__Parts of the exercise__
1. In the seismic anchorage guide below, rewrite the paragraph that begins "ASCE/SEI 7-22 Chapter 13 is the controlling" as a short bulleted list that keeps its main facts.
2. Based on the seismic anchorage guide below, decide whether each statement is true. Answer yes or no, and quote the words that decide it.
(a) The 2024 IBC adopted Chapter 13.
(b) Chapter 13 covers only mechanical equipment.
(c) The guide includes worked anchor bolt calculation examples.

__Text passage__
::::::

Engineering Reference

ASCE 7-22 Chapter 13: Seismic Anchorage & Anchor Bolt Design Guide

How the new Fp equation, Hf, Rμ, CAR, and Rpo factors change seismic anchorage, equipment anchorage, and anchor bolt design forces for mechanical, electrical, and architectural components — with worked anchor bolt calculation examples and the tables you'll actually use on a submittal.

ASCE/SEI 7-22 Chapter 13 is the controlling code provision for the seismic design of nonstructural components in the United States. Adopted by the 2024 IBC and the 2025 California Building Code (CBC), Chapter 13 governs every piece of architectural, mechanical, electrical, and plumbing (MEP) equipment that must be anchored, braced, or restrained against earthquake forces. Whether you are sizing post-installed anchors for a 5,000 lb chiller, designing seismic bracing for a hospital fire-water main, or preparing an HCAI/OSHPD seismic anchor calculation package, every number on your submittal traces back to Chapter 13.

::::::

__Dataset excerpts__
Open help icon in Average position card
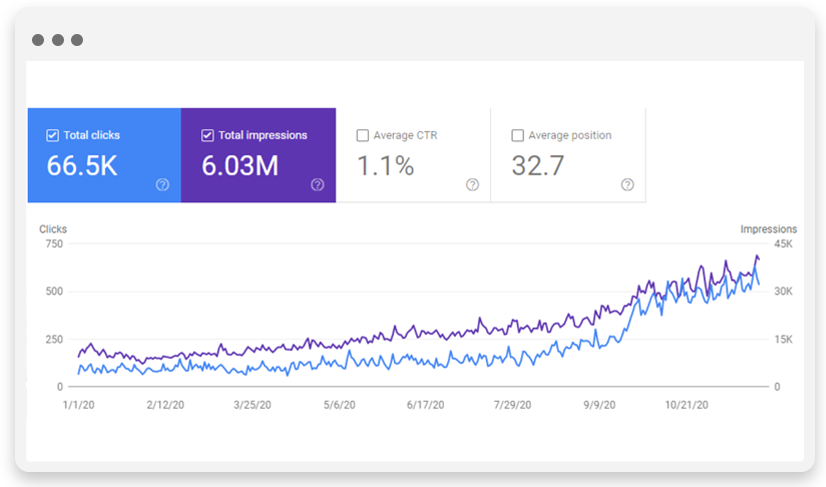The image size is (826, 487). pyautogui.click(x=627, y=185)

::::::

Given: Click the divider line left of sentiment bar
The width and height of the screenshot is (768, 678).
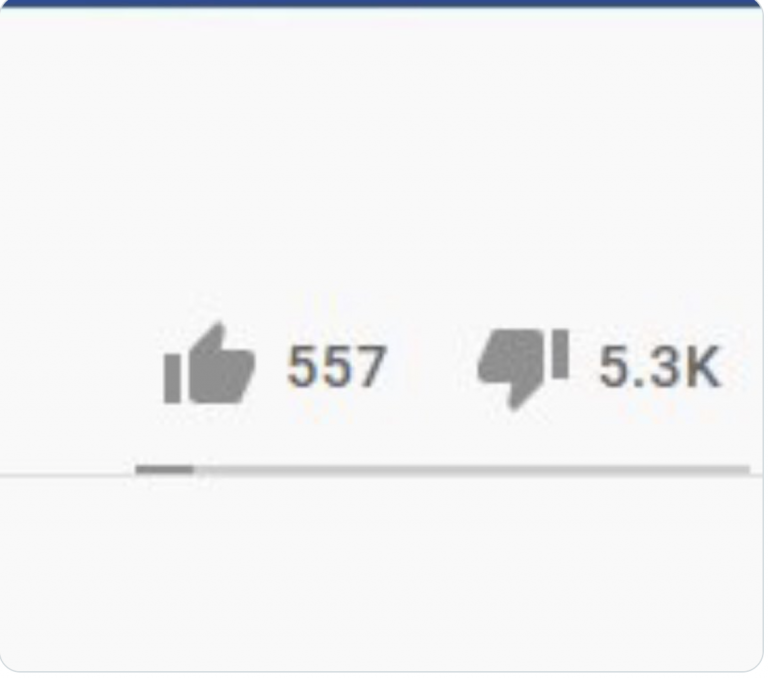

::::::

__Answers to the tasks__
1.
- ASCE/SEI 7-22 Chapter 13 is the controlling U.S. code provision for the seismic design of nonstructural components.
- The 2024 IBC and the 2025 California Building Code (CBC) adopted it.
- It governs all architectural, mechanical, electrical, and plumbing (MEP) equipment that must be anchored, braced, or restrained against earthquake forces.
- Every number on a submittal traces back to Chapter 13. This holds for sizing post-installed anchors for a 5,000 lb chiller, designing seismic bracing for a hospital fire-water main, or preparing an HCAI/OSHPD seismic anchor calculation package.

2.
(a) Yes: "Adopted by the 2024 IBC and the 2025 California Building Code (CBC)"
(b) No: "governs every piece of architectural, mechanical, electrical, and plumbing (MEP) equipment"
(c) Yes: "with worked anchor bolt calculation examples"